Favre Leuba has brought the Harpoon back for Watches and Wonders 2026, marking 60 years since the original 1966 model with a compact archival revival that feels unusually disciplined.
For a name founded in Le Locle in 1737, the Harpoon Revival is more than a nostalgic exercise, because it gives the modern Favre Leuba catalogue a clear link to one of the brand’s most recognizable mid-century watches.
A 37mm steel case that keeps the period proportions
The new Harpoon Revival uses a polished stainless steel case measuring 37mm wide, 10mm thick and 43.5mm lug-to-lug.

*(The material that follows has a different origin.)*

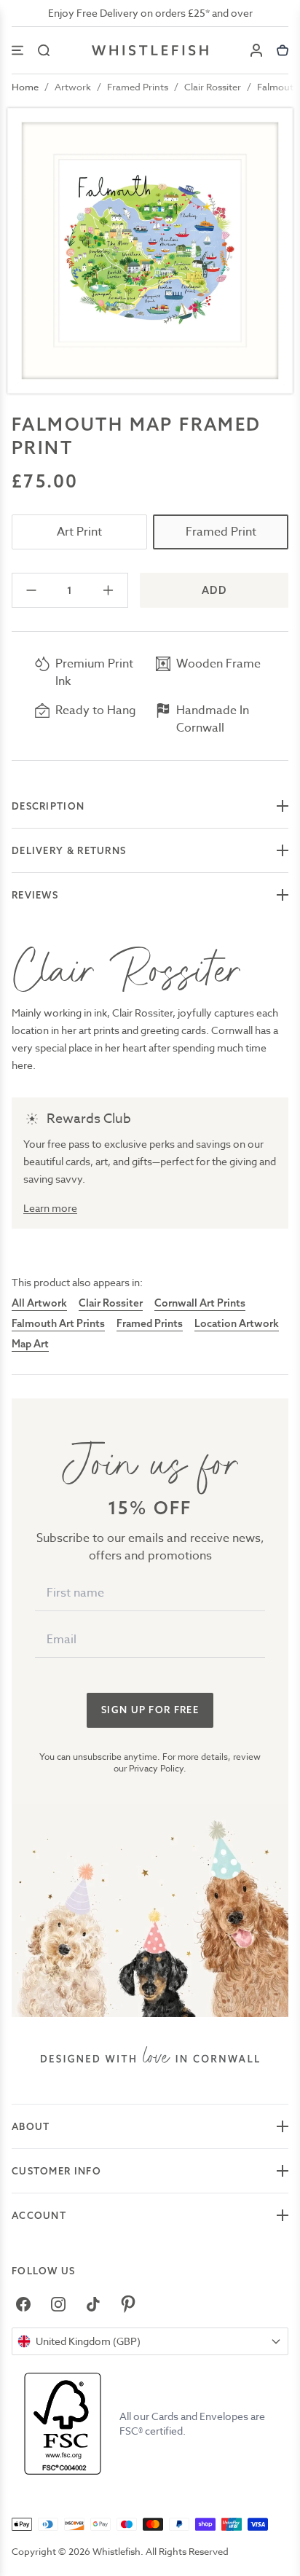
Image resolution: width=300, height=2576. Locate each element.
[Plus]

Those dimensions are central to the appeal, since Favre Leuba has resisted the temptation to enlarge the watch into a contemporary sports-case format.
The steel bezel, black leather strap and closed caseback keep the watch visually restrained, while the caseback carries a chemical engraving with the brand’s hourglass emblem and period-style circular inscriptions.
The grey dial carries the Harpoon identity
The dial is where the 1966 reference comes through most clearly, with a grey sunray-brushed finish and applied rhodium-plated markers that include horizontal indexes at 12, 6 and 9 o’clock.

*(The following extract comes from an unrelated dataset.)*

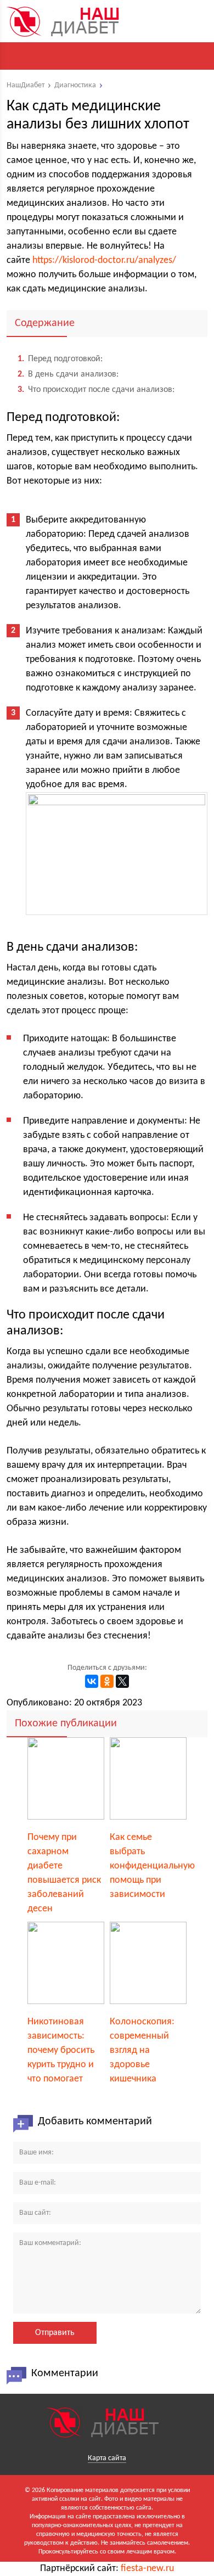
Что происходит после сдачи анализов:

That small asymmetry gives the Harpoon its own character without turning the watch into a costume-piece recreation.
The stylized Harpoon signature sits at 6 o’clock, a framed date window occupies 3 o’clock, and the hands are treated with green-emitting Super-LumiNova for low-light visibility.
A La Joux-Perret base and everyday specifications
Inside the watch is the Favre Leuba FLD04 automatic calibre, built on the La Joux-Perret G100 platform.

It runs at 4Hz and offers a 68-hour power reserve, giving the Harpoon Revival a useful modern movement specification behind its vintage-leaning exterior.
A sapphire crystal and 50 metres of water resistance round out the package, placing the watch closer to a daily-wear dress-sport piece than a hard-use diver or field watch.
Pricing that suits the comeback
At CHF 1,800, the Favre Leuba Harpoon Revival lands in a sensible position for collectors who want heritage design without precious-metal pricing or exaggerated limited-edition theatre.

Its strongest quality is restraint, because the watch revives a specific Favre Leuba idea at the right size, with the right dial details, and without trying to make the past do more work than it should.